I know, I know. Anyone who has traveled the distance with me knows that my incessant whining about missing the comforts of home while in China cannot possibly result in any sympathy for the struggles of adjusting to home. After all, Zhongshan and Farmington can’t be THAT different, can they? I know what you’re thinking. You’re thinking, where the hell is Farmington, anyway?
When I go somewhere unfamiliar in this world, New Mexico is known only as “the meth place” thanks to the popular Albuquerque-set TV series, Breaking Bad. But let me tell you- it’s not just “the meth place”. It’s the meth place and so much more.
Farmington, New Mexico is a town of just under 50,000 people and lies 15 minutes east of the Navajo reservation. If you drive an hour north or west, you’ll find yourself in a new state. This is an oil field town with high desert landscapes and old money. It’s home to the Pinion Hills golf course, which amazingly stays green in the middle of the desert. We have our own “Harvard on the hill”, San Juan College, where I’m signed up for two classes this fall.

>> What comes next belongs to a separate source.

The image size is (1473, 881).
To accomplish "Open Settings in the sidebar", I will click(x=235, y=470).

Farmington hasn’t been completely stagnant since I left. This little town has imported a few more chain restaurants, including a Freddy’s Steakburger fast-food joint and a Buffalo Wildwings, a new place to grab a brew and watch a game. This adds to the two other bars in town, 3 Rivers Brewery and the regional airport bar where once, in college I took my shirt off in order to win a competition and $250 (I won……..and lost).

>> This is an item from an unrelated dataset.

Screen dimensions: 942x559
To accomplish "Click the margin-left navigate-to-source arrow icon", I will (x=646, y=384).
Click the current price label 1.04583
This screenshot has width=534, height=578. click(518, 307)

Coming back to a place like Farmington is kind of like going back 20 years to a time when leaving the country was abnormal and you couldn’t say ‘fuck’ in public without getting dirty looks. There are no taxis and you have to make the hour drive north to Colorado if you want to talk to someone who believes that organic farms and recycling are beneficial to the earth.
Yes, Farmington is a gem of a place. And it’s my home again for the next year. Again, I know what you’re thinking- But, Darrah, aren’t you going to that pretentious school for brilliant people out west because you were accepted for this fall because of your brilliance?
What I’m learning, slowly but surely, is that life doesn’t tend to bend over backwards to grant our every wish. I know…this shocked me, too. The humbling truth is that I need rest. My body and mind have been pounded into concrete for so long that I hit my final wall upon returning home. It took two trips to the emergency room for me to finally get the message that my body is sending: rest.
These days when people ask me what I do, the answer is complicated. “I just got back from a year in China” I hear myself neurotically justify. Then, in an attempt to be seen as a legitimate human being who just happens to live with her parents at the age of 24, I explain how I was PLANNING on going to graduate school but it didn’t work out. “So I’ll go next fall. Believe me! I WILL!! I’ll go….You JUST WATCH! I WILL!!!” I scream, as the stranger I just met uncomfortably wishes she hadn’t asked.
Despite my neurosis, I know being here is the right choice for me right now. And I know epic things will happen this year….eventually. So here I am. In good ol’ Farmington…..resting and breathing the desert air into my nostrils (a nice change from China smog). For now, it’s an enchanting place to be.